Acceleration of Deep Learning for Cloud and Edge Computing

Project status: 

In this project, we explore efficient algorithms and architectures for state-of-the-art deep learning based applications. The first work, Caffeine, offers a uniformed framework to accelerate the full stack of convolutional neural networks (CNN), including both convolutional layers and fully-connected layers. Following the first work, we further explore the efficient microarchitecture for implementing the computation-intensive kernels in CNN. A special architecture, systolic array, which consists of processing elements (PEs) with local interconnects, are thoroughly studied.

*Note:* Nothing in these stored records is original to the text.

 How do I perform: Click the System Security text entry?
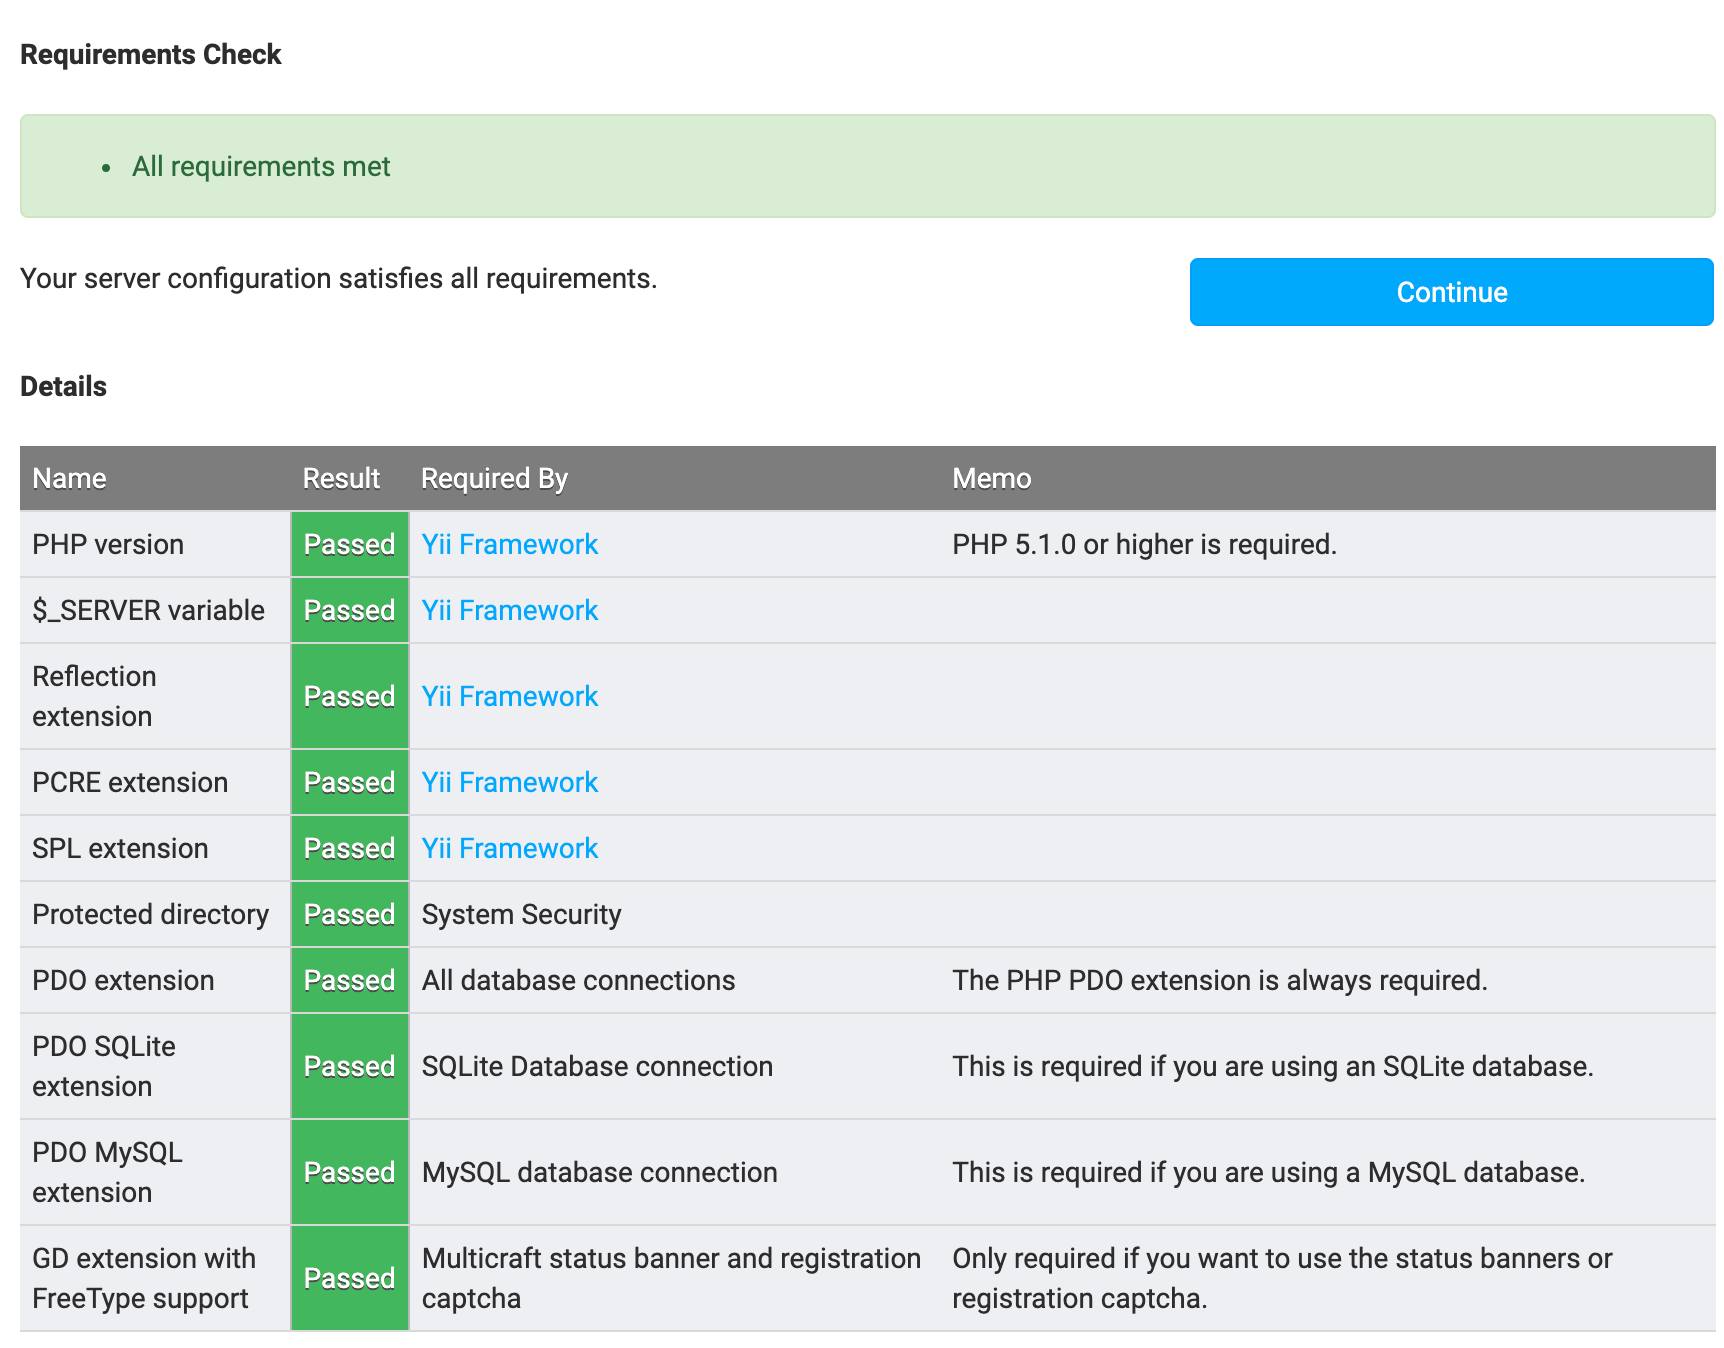(x=521, y=913)
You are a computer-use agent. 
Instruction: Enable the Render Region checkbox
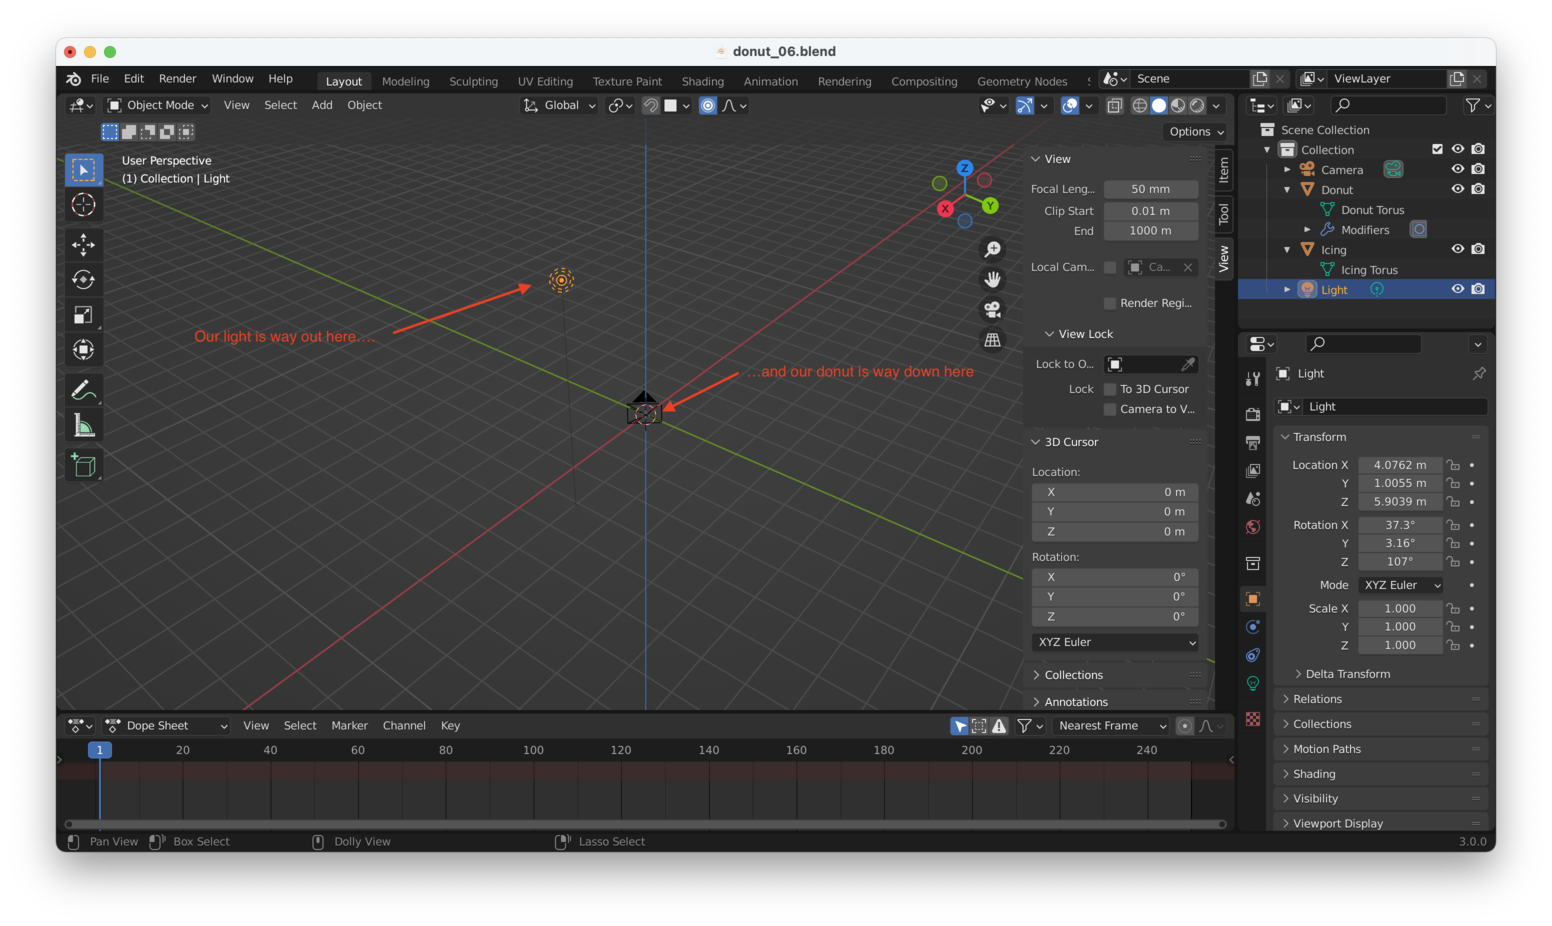click(x=1110, y=303)
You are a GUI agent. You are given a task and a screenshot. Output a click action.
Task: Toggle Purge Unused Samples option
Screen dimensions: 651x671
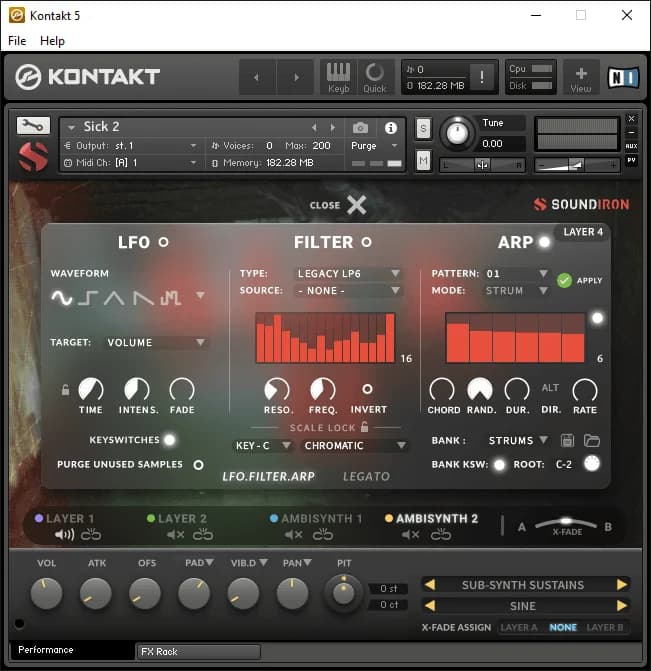pos(198,465)
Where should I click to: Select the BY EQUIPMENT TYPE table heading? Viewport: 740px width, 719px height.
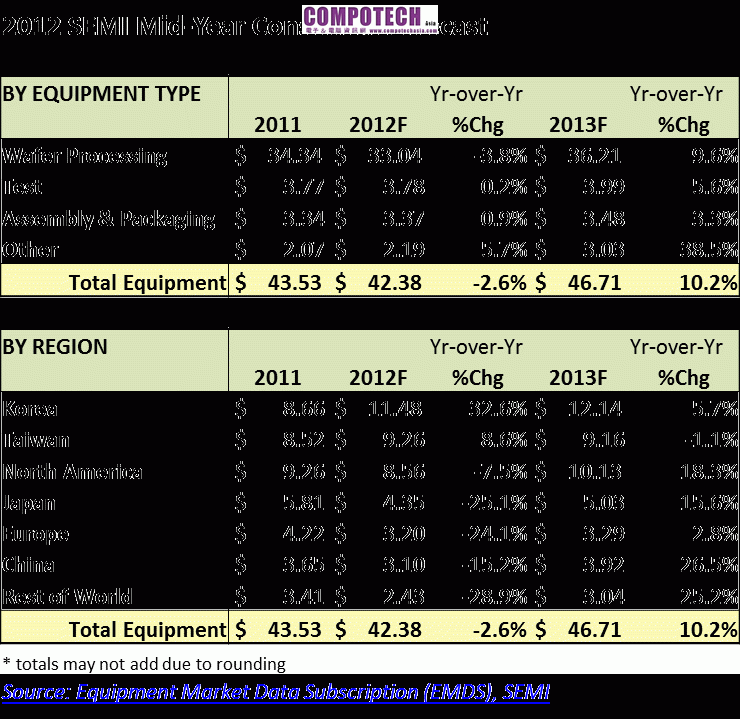(101, 94)
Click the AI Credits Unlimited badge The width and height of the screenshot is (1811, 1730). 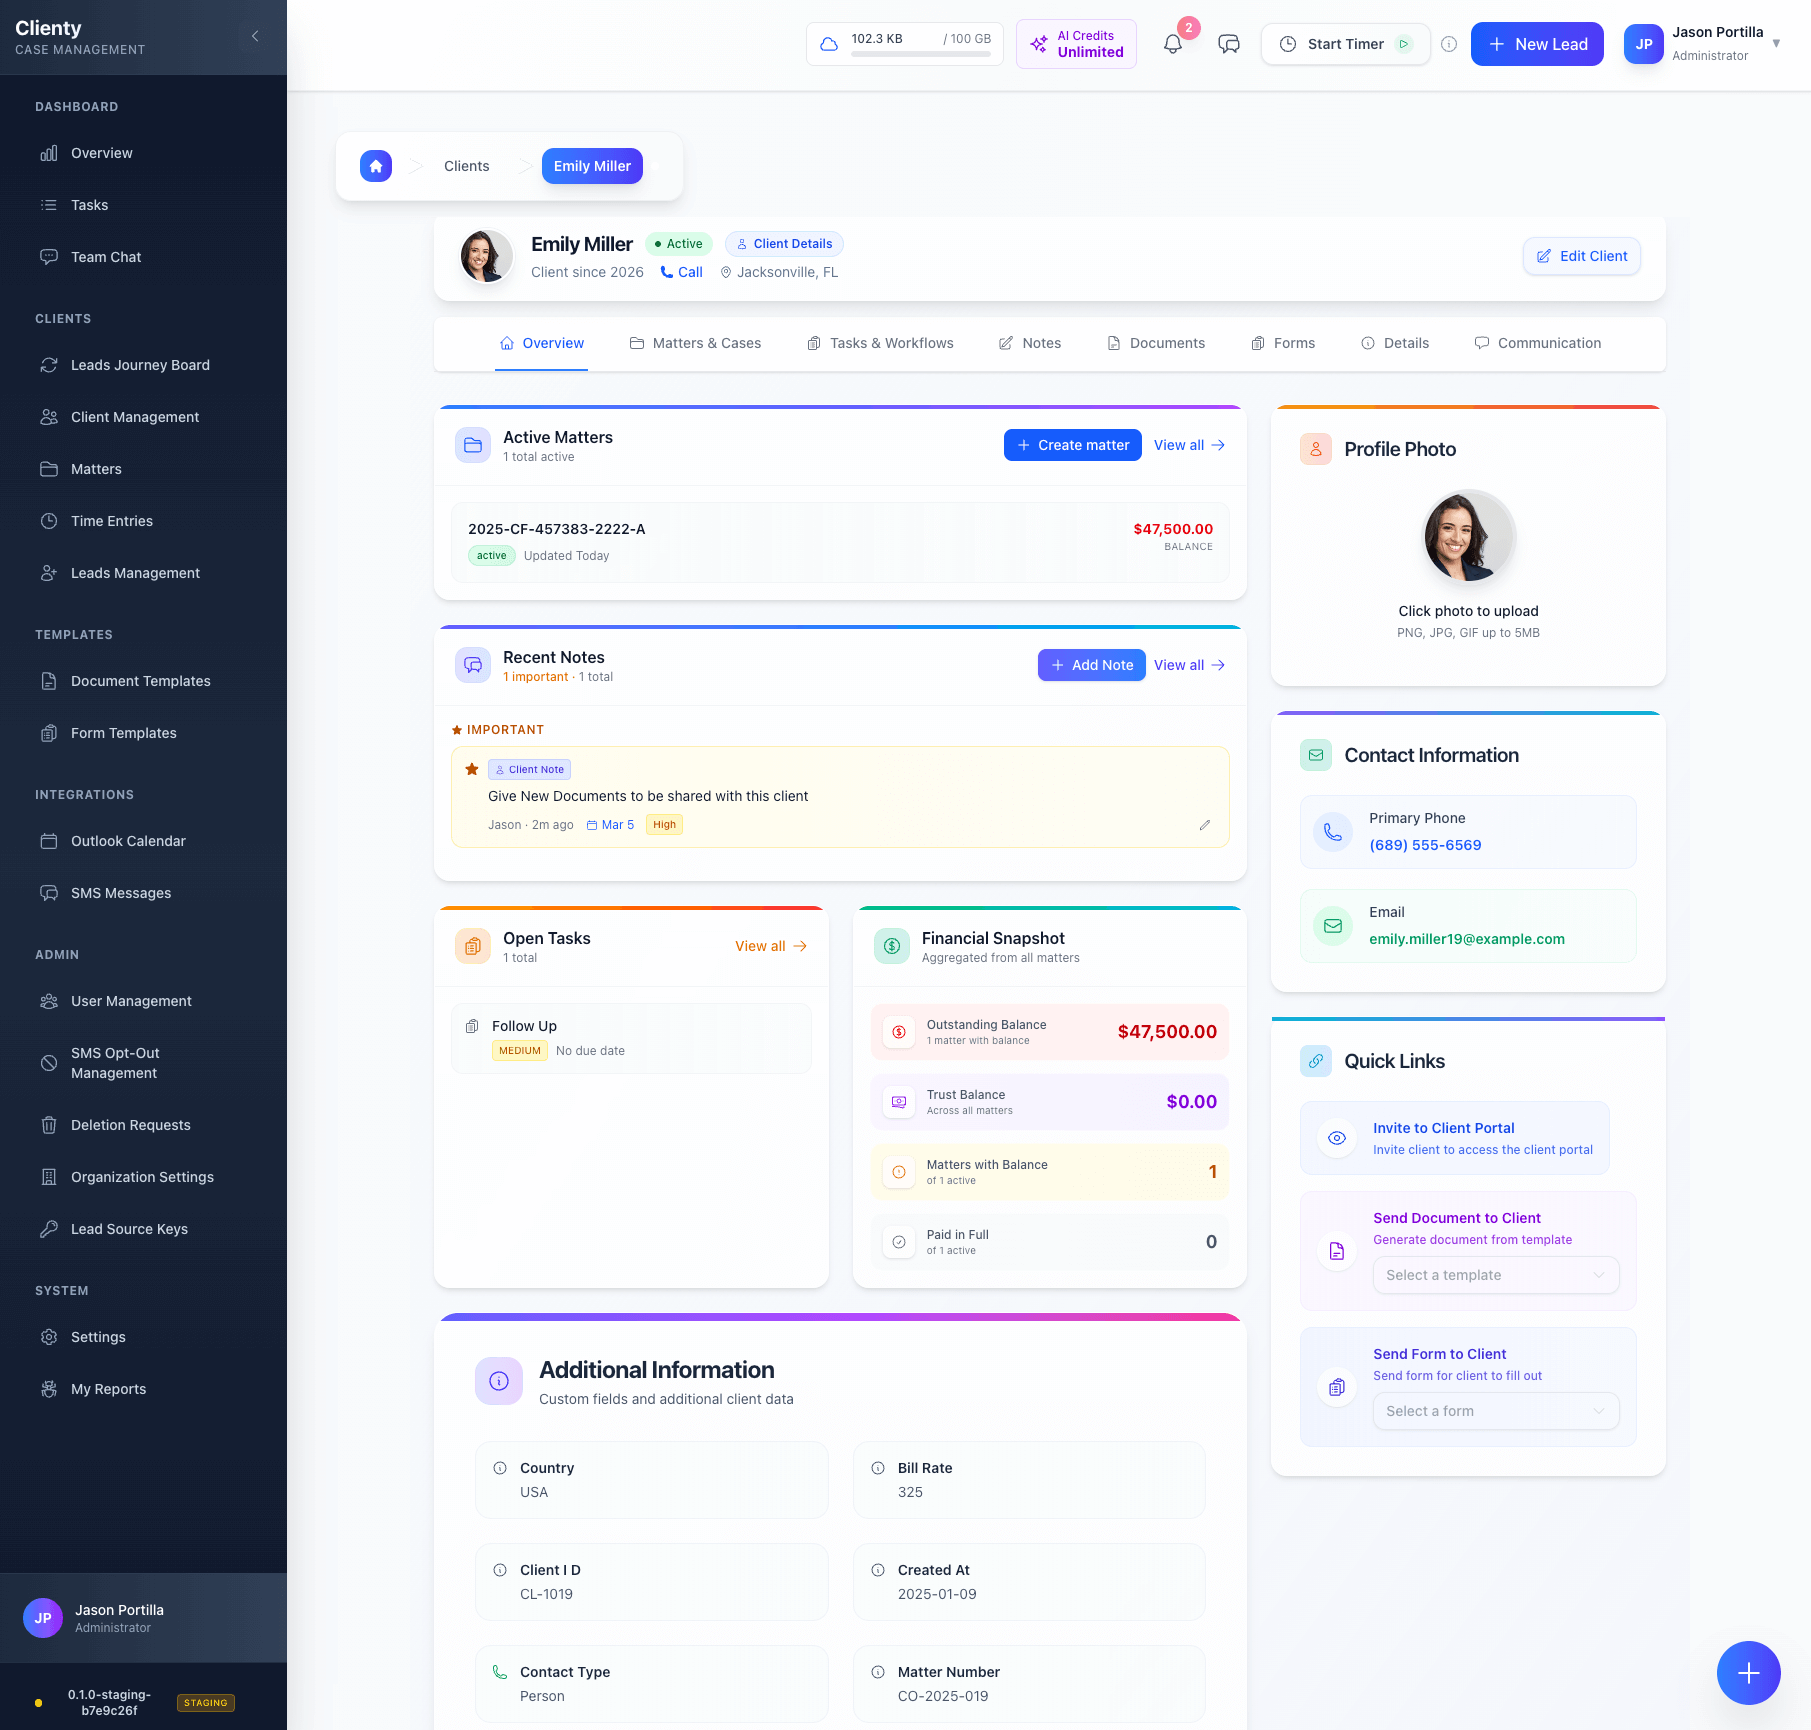click(1076, 43)
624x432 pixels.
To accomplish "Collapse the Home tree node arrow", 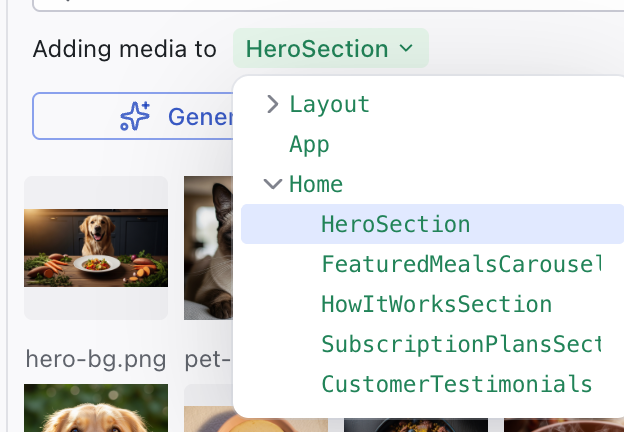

Meanwhile, in the project of CLINK, a LSTM inference kernel is designed for EEG signal processing on neurofeeedback devices, which demonstrates high speedups and energy efficiency on FPGAs compared to CPU and GPU counterparts.

Below are the detailed summaries of each project.

1. Caffeine: Towards Uniformed Representation and Acceleration for Deep Convolutional Neural Networks

With the recent advancement of multilayer convolutional neural networks (CNN), deep learning has achieved amazing success in many areas, especially in visual content understanding and classification. To improve the performance and energy-efficiency of the computation-demanding CNN, the FPGA-based acceleration emerges as one of the most attractive alternatives.  We design and implement Caffeine, a hardware/software co-designed library to efficiently accelerate the entire CNN on FPGAs. First, we propose a uniformed convolutional matrix multiplication representation for both computation-intensive convolutional layers and communication-intensive fully connected (FCN) layers. Second, we design Caffeine with the goal to maximize the underlying FPGA computing and bandwidth resource utilization, with a key focus on the bandwidth optimization by the memory access reorganization not studied in prior work. Moreover, we implement Caffeine in the portable high-level synthesis and provide various hardware/software definable parameters for user configurations. Finally, we also integrate Caffeine into the industry-standard software deep learning framework Caffe.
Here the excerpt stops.